看似不起眼的一群小東西,在剛剛闖入蟲群的那一瞬間,瞬間爆炸。
刹那間整個地底坑穴都被要被震塌,盛大的火光從爆炸中燃起,幾乎形成了一個圓圈,將黎止等人圍在中間。
外面的蟲不要命似的衝進來,都被卷入火焰,黑硬的殼被燒地皸裂,‘劈裡啪啦’的炸裂聲不絕。
他們在火海中氣息交融。
別說是精疲力盡的艾克裡等人被眼前的景象震住了,就是黎止也有一瞬間的失神。
後頸的刺痛愈深,隨著烈酒信息素不斷注入、安撫著腺體,與此同時帶來的是力量的回歸。
黎止的身體逐漸恢復正常。
秦望生已經完成了臨時標記,如今黎止渾身的信息素氣息都被一股濃濃的烈酒味籠罩。
兩人像是剛從酒缸中被撈出來。
但身後的人還不松開,像隻亂拱的小狗不停嗅著黎止的後頸,眼底盡是滿足。
現在的將軍渾身都是好聞的氣味,是和他一樣的氣味。
秦望生視線停留在黎止已經平緩的後頸處,那裡有一對被刺穿的牙印,此時微微泛紅。
他有點心疼,像狗勾一樣濕漉漉地舔了舔傷痕,柔軟滑膩的觸感讓黎止心臟發顫。
黎止機甲下出了一身汗,有因為應激,也有是因為臨時標記。
重新掌控了力量和清醒的她一側頭,掙脫了身後的秦望生,同時展開的機甲也重新合上,最後一絲甜香也逐漸消失。

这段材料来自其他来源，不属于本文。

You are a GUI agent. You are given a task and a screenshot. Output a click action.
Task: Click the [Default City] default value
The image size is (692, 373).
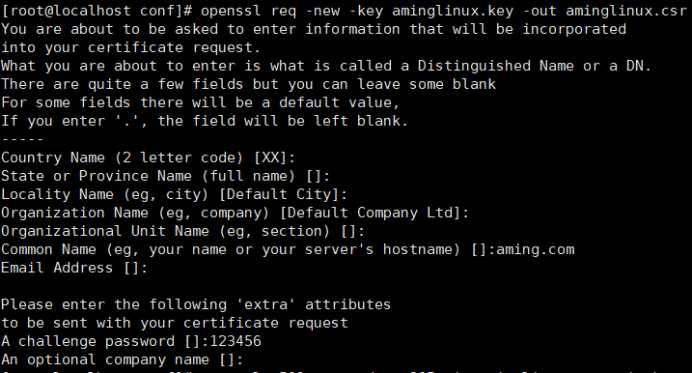[x=278, y=194]
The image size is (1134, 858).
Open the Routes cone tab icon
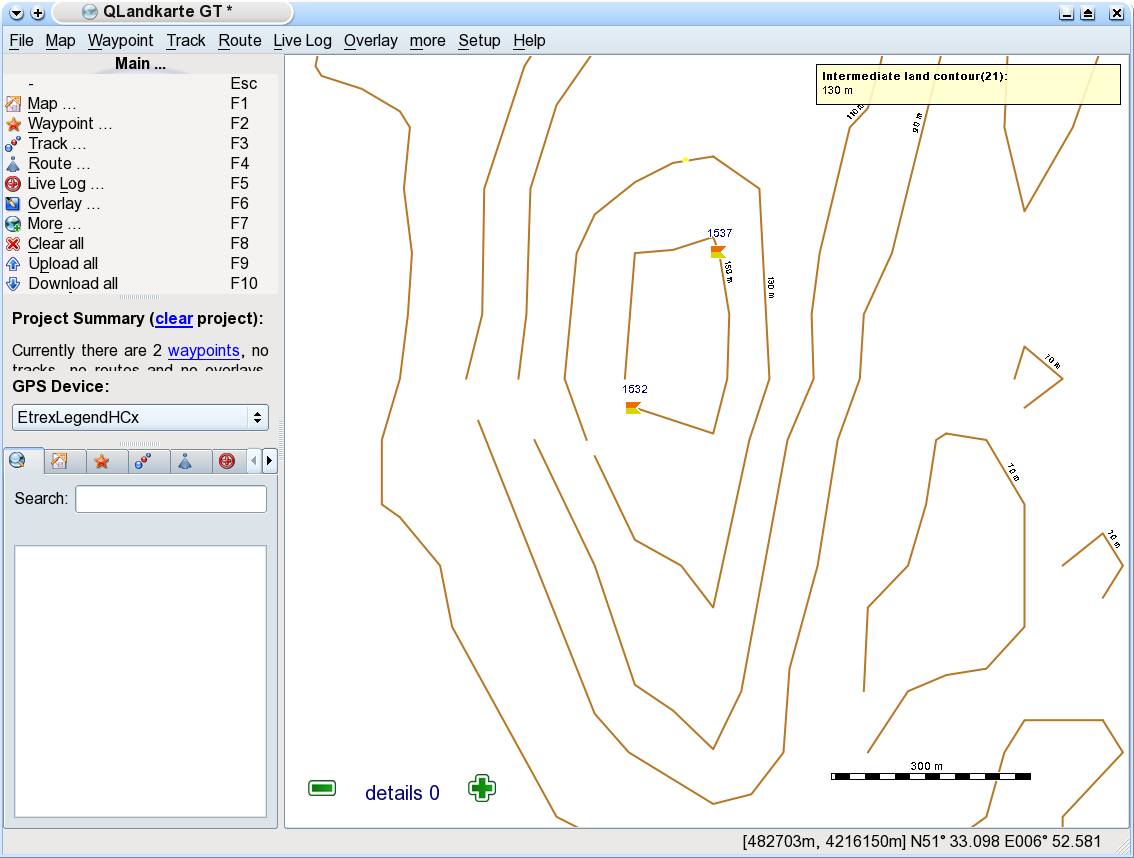[x=185, y=461]
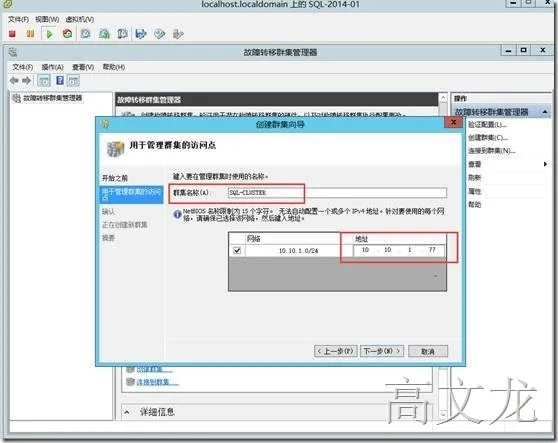This screenshot has width=558, height=443.
Task: Click the back arrow in cluster manager toolbar
Action: coord(14,81)
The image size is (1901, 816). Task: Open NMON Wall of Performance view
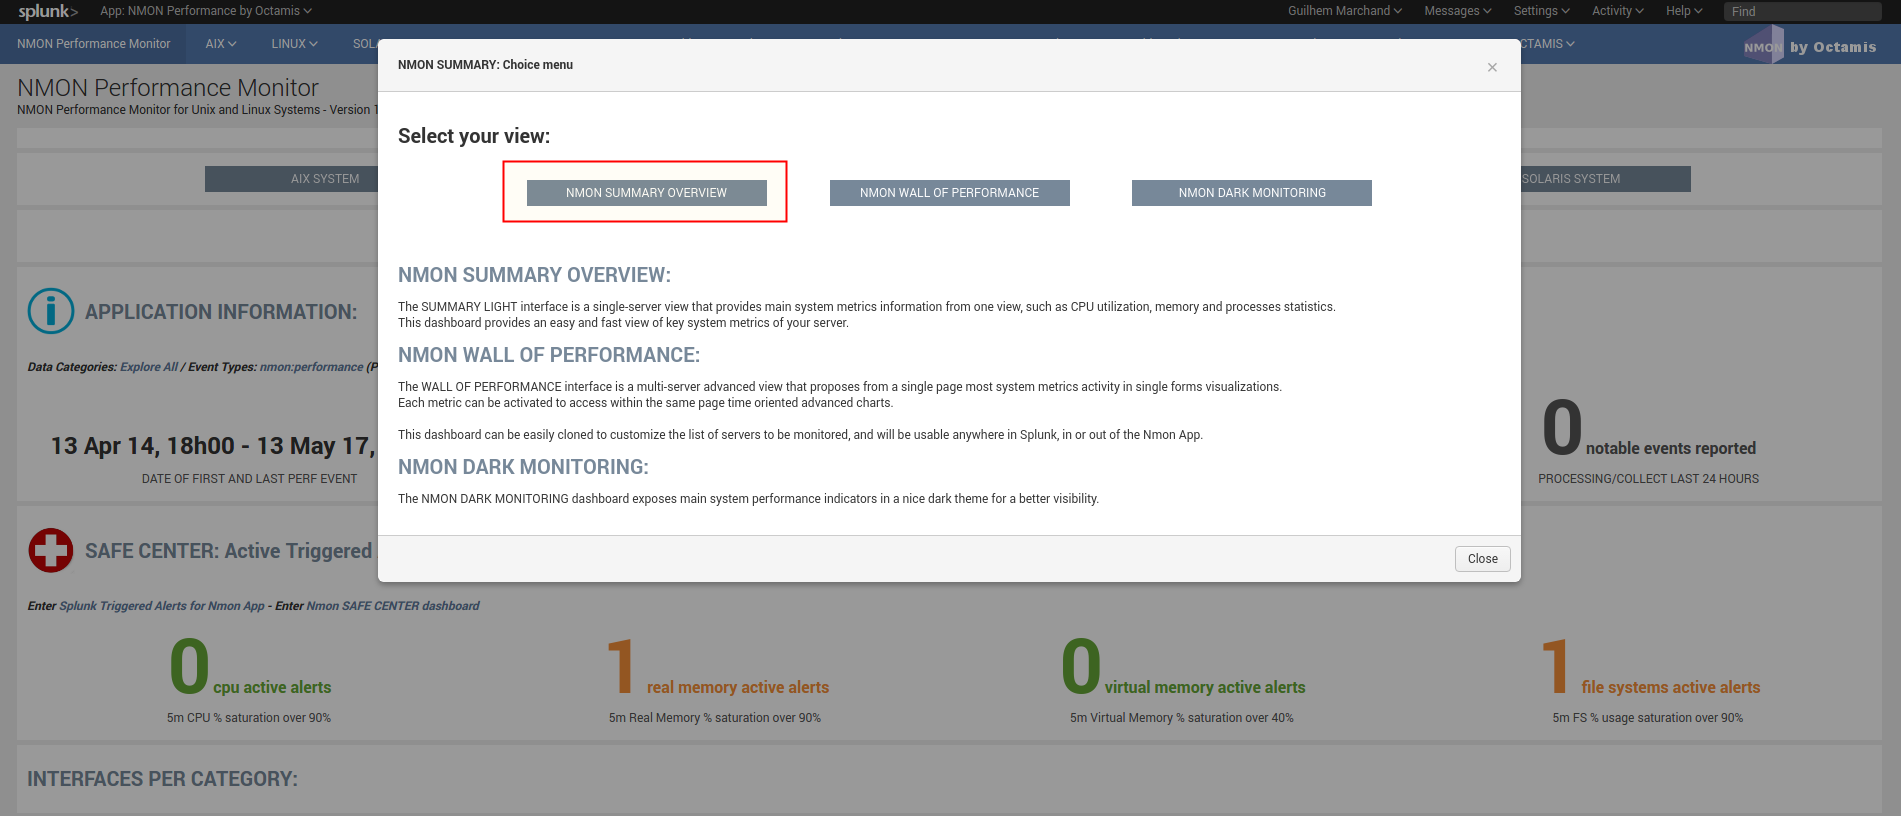949,193
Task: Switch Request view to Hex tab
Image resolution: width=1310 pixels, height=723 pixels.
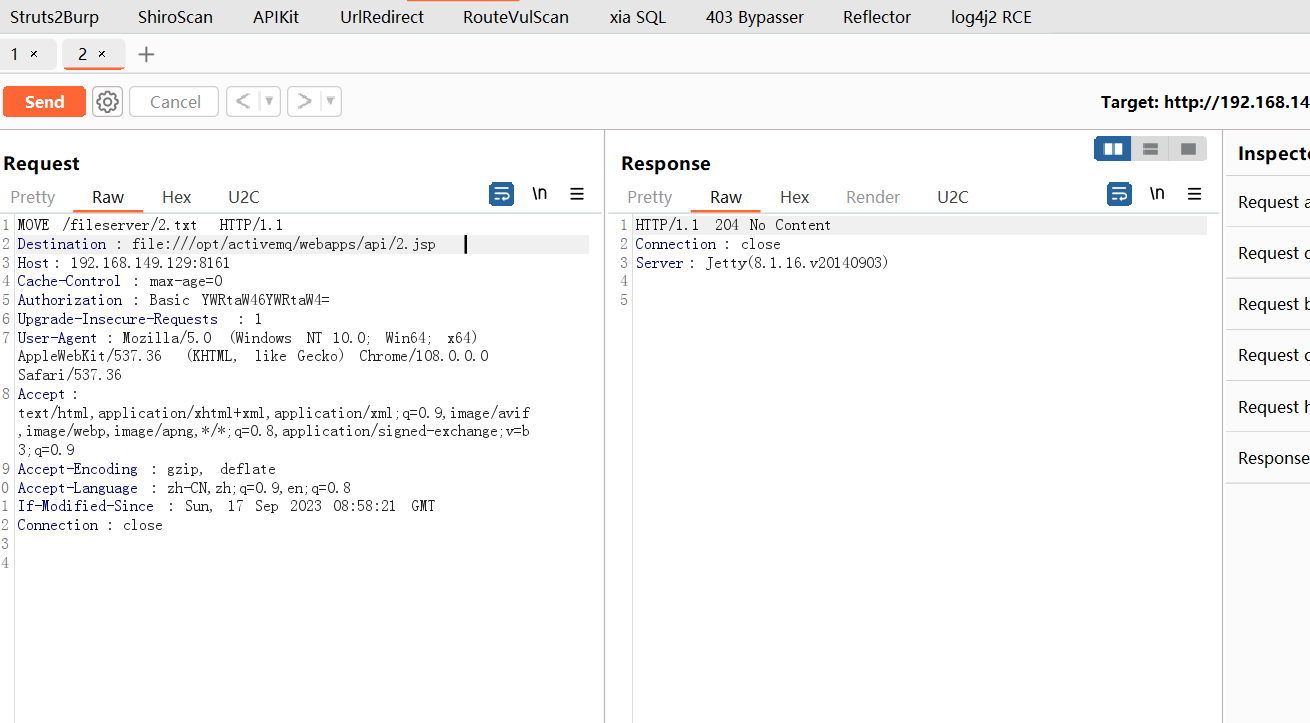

秦望生知道現在不是得寸進尺的時候,很乖地松了手,絲毫看不出剛剛瘋批的樣子。
兩廂對比,黎止除卻眼眶還有些紅外一臉冷靜;
反而是他眼尾也是紅的,鼻尖嘴唇也是紅的,一雙眼睛又亮又勾人,恨不得現在就長出條尾巴來晃。